# ICO Datasets

In [23]:
import numpy as np
import pandas as pd
import altair as alt
import re
import matplotlib.pyplot as plt
import seaborn as sns
from functools import reduce


# ICO Coffee Dataset for 2018
# Units: one-thousand 60-Kg bags
# Prices in USD per Kg

# year = '2018'

def process_data(year):
  '''
  Takes in many datasets and takes the relevant year and transforms the data into
  the desired qualities. The datasets are about the following:
  [consumption, exports, imports, prices paid to workers, and production]

  1) In order to run, simply take the file named Coffee Dataset and import all files within
  2) Then parameterize the function with your desired year

  Input: year --> (str)

  Output: df  --> (pd.DataFrame)
  '''

  # Domestic consumption by all exporting countries
  domestic_consumption = pd.read_csv('domestic-consumption.csv')[['domestic_consumption', year]]
  domestic_consumption = domestic_consumption.rename(columns={'domestic_consumption':'Country', year:'domestic_consumption'})
  domestic_consumption['domestic_consumption'] = domestic_consumption['domestic_consumption'].round(2)

  # Exports of all forms of coffee by all exporting countries
  exports_calendar_year = pd.read_csv('exports-calendar-year.csv')[['exports', year]]
  exports_calendar_year = exports_calendar_year.rename(columns={'exports':'Country', year:'exports'})
  exports_calendar_year['exports'] = exports_calendar_year['exports'].round(2)

  # Total exports by all exporting countries
  exports_crop_year = pd.read_csv('exports-crop-year.csv')[['exports_crop_year', year]]
  exports_crop_year = exports_crop_year.rename(columns={'exports_crop_year':'Country', year:'exports_crop_year'})
  exports_crop_year['exports_crop_year'] = exports_crop_year['exports_crop_year'].round(2)

  # Imports by selected importing countries
  imports = pd.read_csv('imports.csv')[['imports', year]]
  imports = imports.rename(columns={'imports': 'Country', year:'imports'})
  imports['imports'] = imports['imports'].round(2)

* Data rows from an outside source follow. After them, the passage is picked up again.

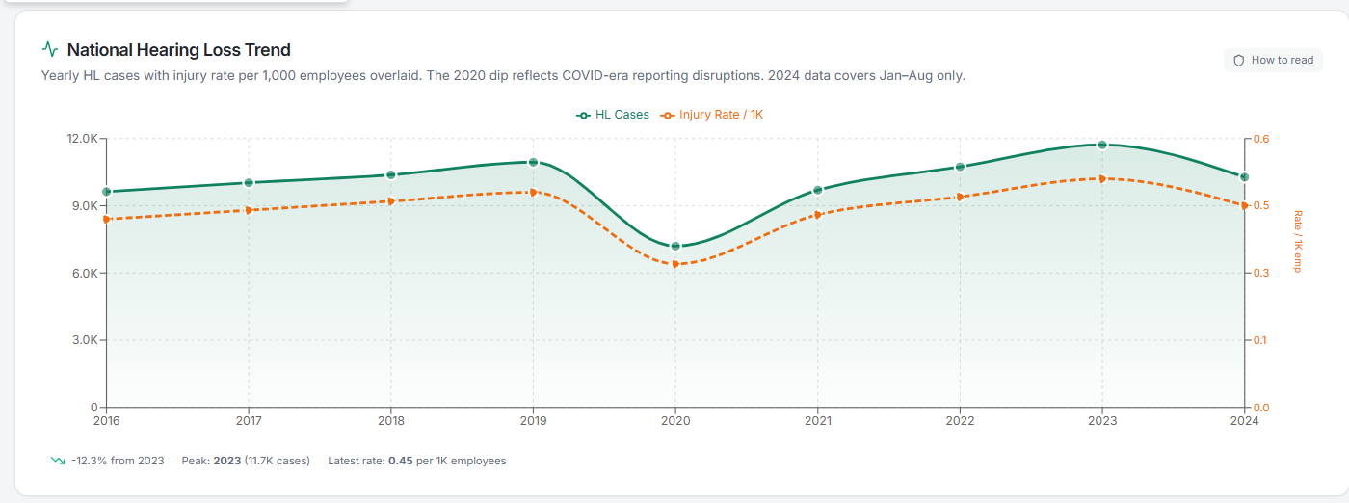Click the orange Injury Rate legend marker
1349x503 pixels.
pos(668,115)
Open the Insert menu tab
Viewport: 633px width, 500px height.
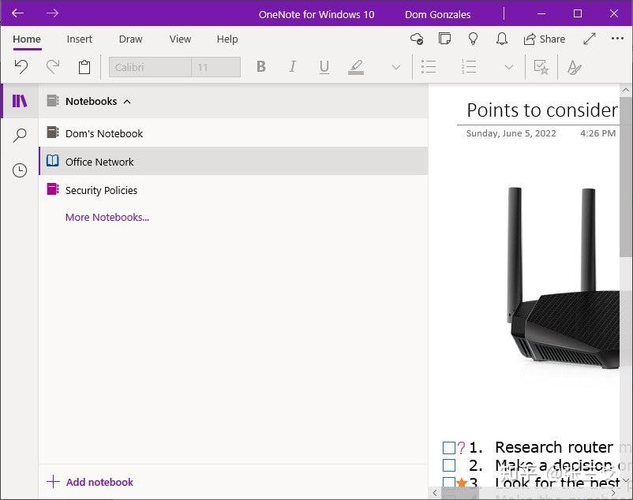point(79,39)
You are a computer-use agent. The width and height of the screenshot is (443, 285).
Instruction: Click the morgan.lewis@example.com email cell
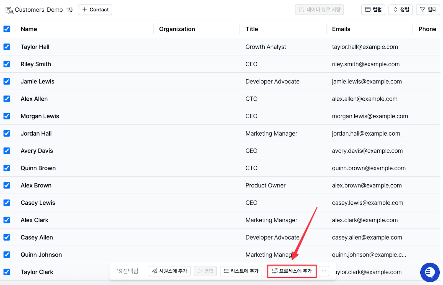[x=370, y=116]
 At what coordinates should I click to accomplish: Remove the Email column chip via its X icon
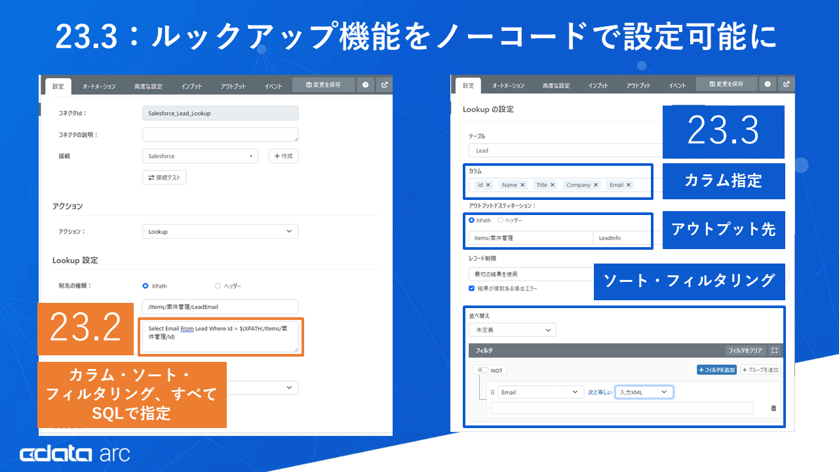click(628, 185)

  # ICO Composite and group indicator prices
  prices_paid_to_growers = pd.read_csv('prices-paid-to-growers.csv')[['prices_paid_to_growers', year]]
  prices_paid_to_growers = prices_paid_to_growers.rename(columns={'prices_paid_to_growers':'Country', year:'prices_paid_to_growers'})
  prices_paid_to_growers['prices_paid_to_growers'] = prices_paid_to_growers['prices_paid_to_growers'].round(2)

  # Total production by all exporting countries
  total_production = pd.read_csv('total-production.csv')[['total_production', year]]
  total_production = total_production.rename(columns={'total_production':'Country', year:'total_production'})
  total_production['total_production'] = total_production['total_production'].round(2)

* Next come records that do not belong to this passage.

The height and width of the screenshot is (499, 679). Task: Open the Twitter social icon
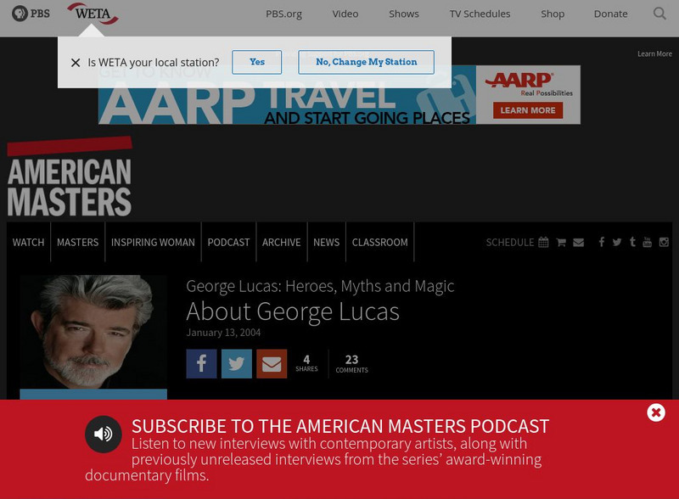615,242
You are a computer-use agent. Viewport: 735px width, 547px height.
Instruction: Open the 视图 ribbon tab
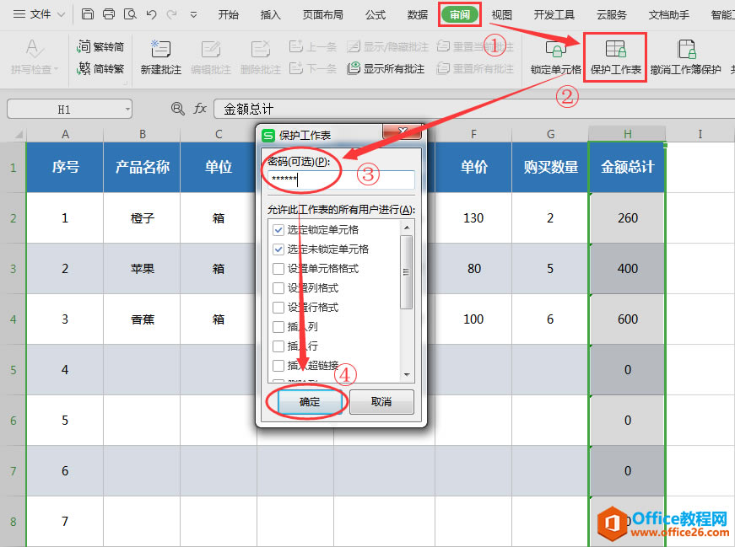[x=500, y=13]
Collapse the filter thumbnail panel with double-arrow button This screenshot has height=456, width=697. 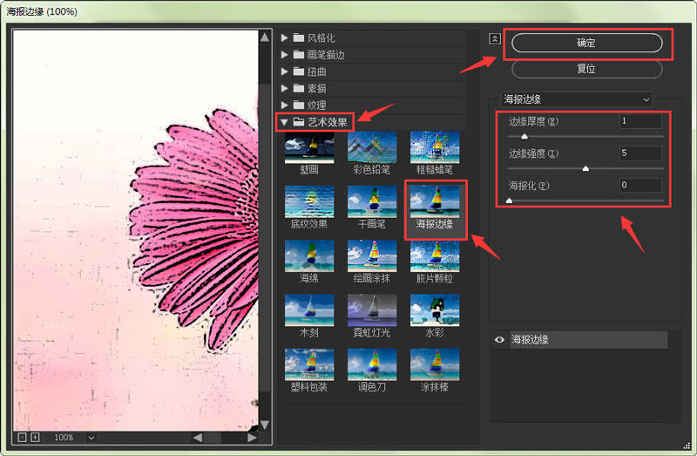pos(495,38)
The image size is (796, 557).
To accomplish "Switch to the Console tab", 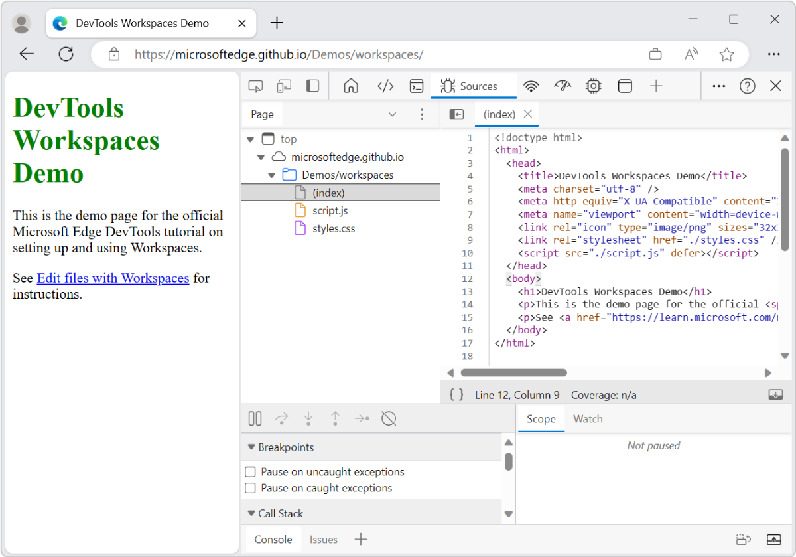I will (x=273, y=539).
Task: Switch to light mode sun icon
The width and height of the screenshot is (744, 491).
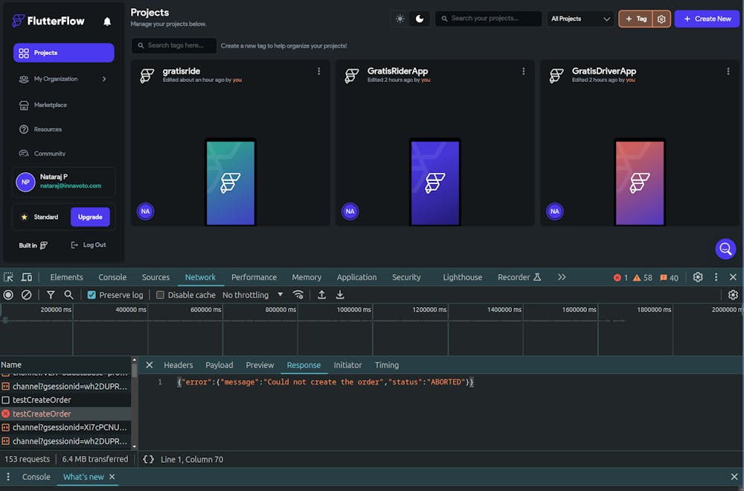Action: pyautogui.click(x=400, y=19)
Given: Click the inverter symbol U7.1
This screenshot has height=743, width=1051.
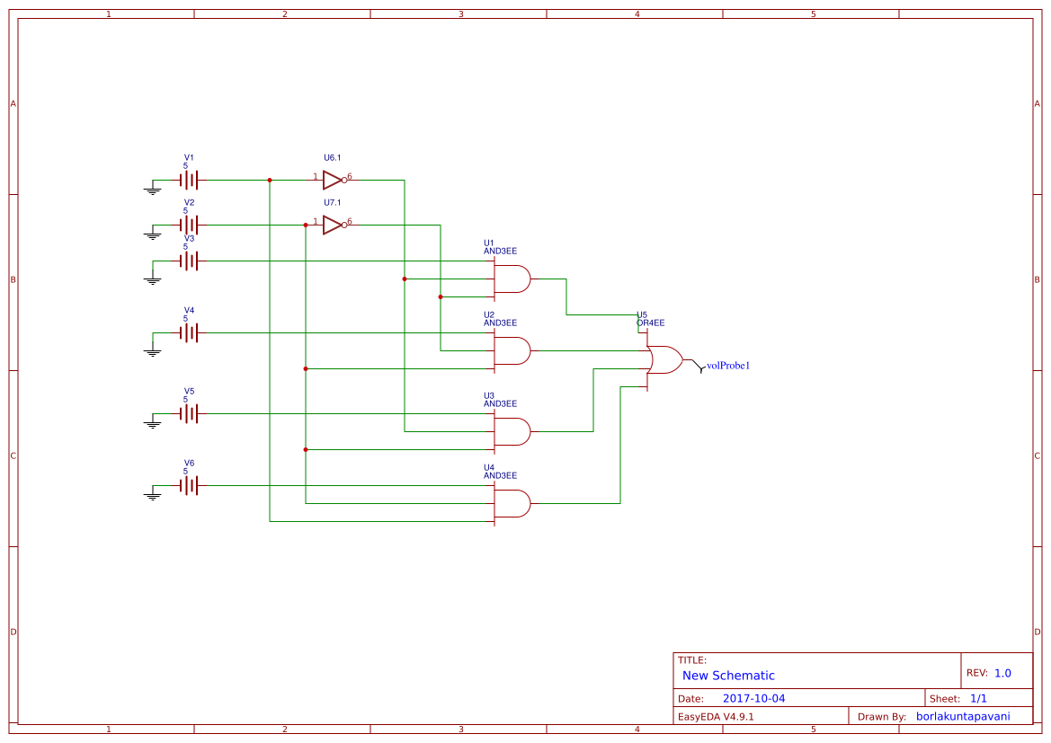Looking at the screenshot, I should (331, 226).
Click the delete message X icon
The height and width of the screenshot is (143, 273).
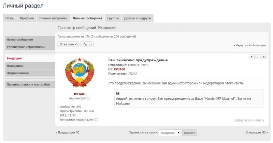252,57
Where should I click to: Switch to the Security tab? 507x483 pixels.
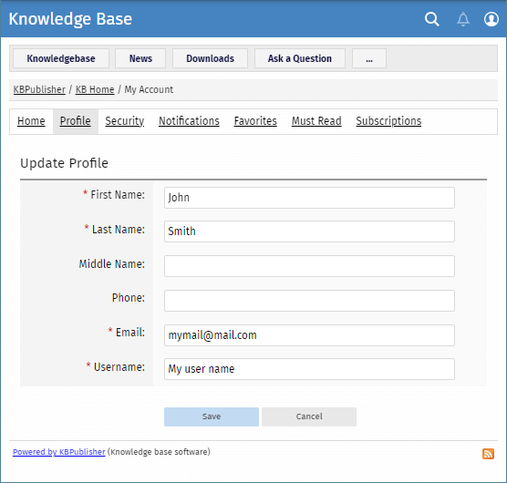tap(125, 121)
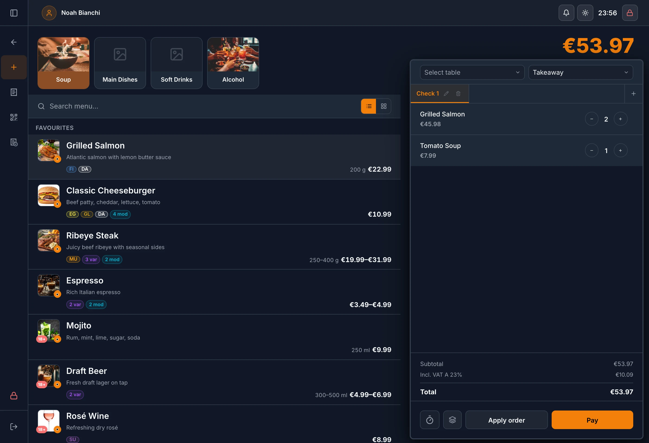Open the timer stopwatch button
649x443 pixels.
click(x=430, y=420)
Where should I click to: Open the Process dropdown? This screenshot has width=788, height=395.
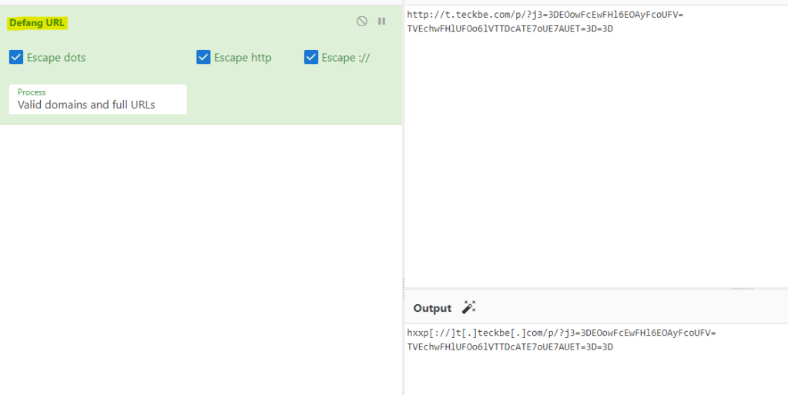point(98,99)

  # Gross opening stocks in all exporting countries
  #     This refers to the total amount of coffee available for exportation at the beginning
  #     of a specified period. It includes all coffee stocks held by exporting countries,
  #     which could be stored in warehouses, processing facilities, or any other storage locations.
  gross_opening_stocks = pd.read_csv('gross-opening-stocks.csv')[['gross_opening_stocks', year]]
  gross_opening_stocks = gross_opening_stocks.rename(columns={'gross_opening_stocks':'Country', year:'gross_opening_stocks'})

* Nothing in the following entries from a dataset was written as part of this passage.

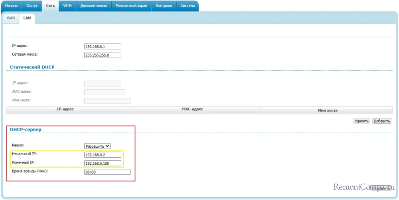Switch to the Статус tab
This screenshot has height=200, width=399.
pyautogui.click(x=32, y=6)
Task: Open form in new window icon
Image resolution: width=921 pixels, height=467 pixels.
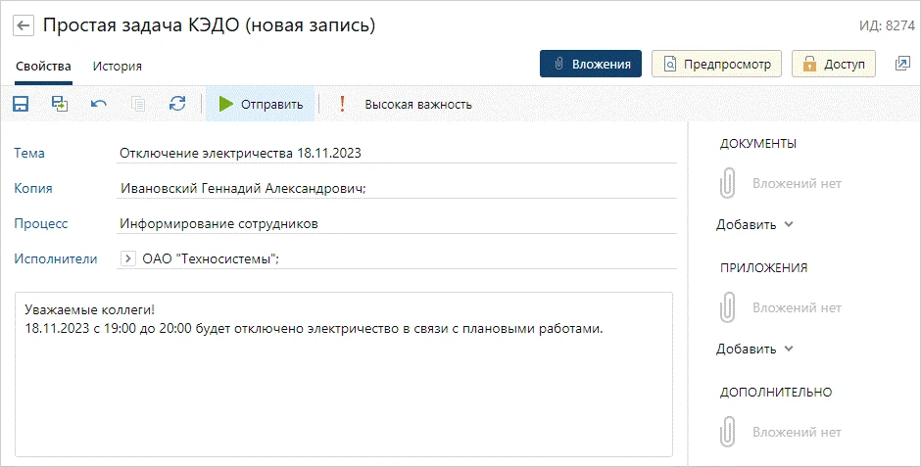Action: tap(902, 64)
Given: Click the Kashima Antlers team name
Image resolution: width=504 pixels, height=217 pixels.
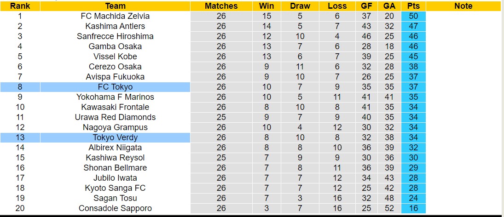Looking at the screenshot, I should (115, 26).

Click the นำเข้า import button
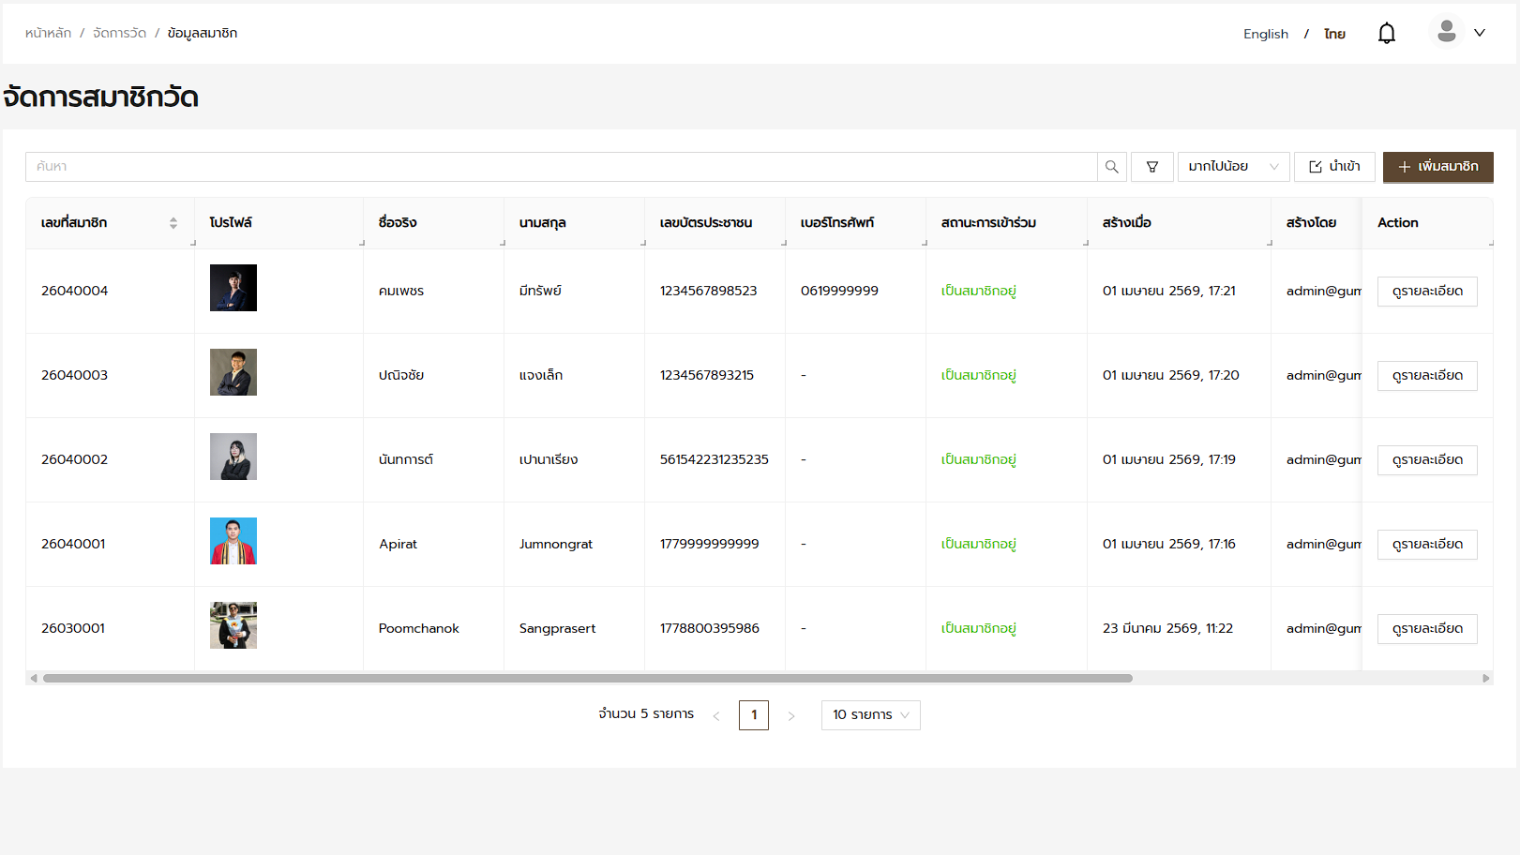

  datasets = [domestic_consumption,
              exports_calendar_year,
              exports_crop_year,
              imports,
              prices_paid_to_growers,
              total_production,
              gross_opening_stocks]

  # Adding in only the datasets that are of shape (56, 2)
  dfs_to_merge = []
  for df in datasets:
    if df.shape == (56, 2):
      dfs_to_merge.append(df)

  df = reduce(lambda left, right: pd.merge(left, right, on='Country'), dfs_to_merge)
  df.head()

  # Adding the country IDs
  codes = pd.read_csv('world-110m-country-names.txt', delimiter='\t')
  codes = codes.rename(columns={'name':'Country'})
  df = df.merge(codes, on='Country')

  # Adding longitude and latitude
  lat_lon = pd.read_csv('countries_lat_lon.txt', delimiter='\t')
  df = df.merge(lat_lon, on='Country')

  # # Adding world population and continent
  world_pop = pd.read_csv('world_population.csv')
  nineties = ['1990', '1991', '1992', '1993', '1994', '1995', '1996', '1997',
             '1998', '1999']
  two_thousands = ['2000', '2001', '2002', '2003', '2004', '2005',
              '2006', '2007', '2008', '2009']
  twenty_tens = ['2010', '2011', '2012', '2013',
              '2014', '2015', '2016', '2017', '2018']
  if year in nineties:
    world_pop['Avg Decade Population'] = (world_pop['1990 Population'] + world_pop['2000 Population']) / 2
  if year in two_thousands:
    world_pop['Avg Decade Population'] = (world_pop['2000 Population'] + world_pop['2010 Population']) / 2
  if year in twenty_tens:
    world_pop['Avg Decade Population'] = (world_pop['2010 Population'] + world_pop['2020 Population']) / 2
  world_pop = world_pop[['Country/Territory', 'Continent', 'Avg Decade Population', 'Density (per km²)']]
  world_pop = world_pop.rename(columns={'Country/Territory':'Country'})
  df = df.merge(world_pop, on='Country')

  df = df.rename(columns = {'domestic_consumption':'Domestic Consumption',
                            'exports_crop_year':'Exports Crop Year',
                            'total_production':'Total Production',
                            'gross_opening_stocks':'Gross Opening Stocks',
                            'Density (per km²)':'Density'})

  return df

In [24]:
# Puts all the years dataframes into a dictionary that can be easily traversed
# through and accessed for time series analysis
all_years = ['1990', '1991', '1992', '1993', '1994', '1995', '1996', '1997',
             '1998', '1999', '2000', '2001', '2002', '2003', '2004', '2005',
             '2006', '2007', '2008', '2009', '2010', '2011', '2012', '2013',
             '2014', '2015', '2016', '2017', '2018']

all_sets = {}

for year in all_years:
  all_sets[f'ico_df_{year}'] = process_data(year)
  all_sets[f'ico_df_{year}']['Year'] = int(year)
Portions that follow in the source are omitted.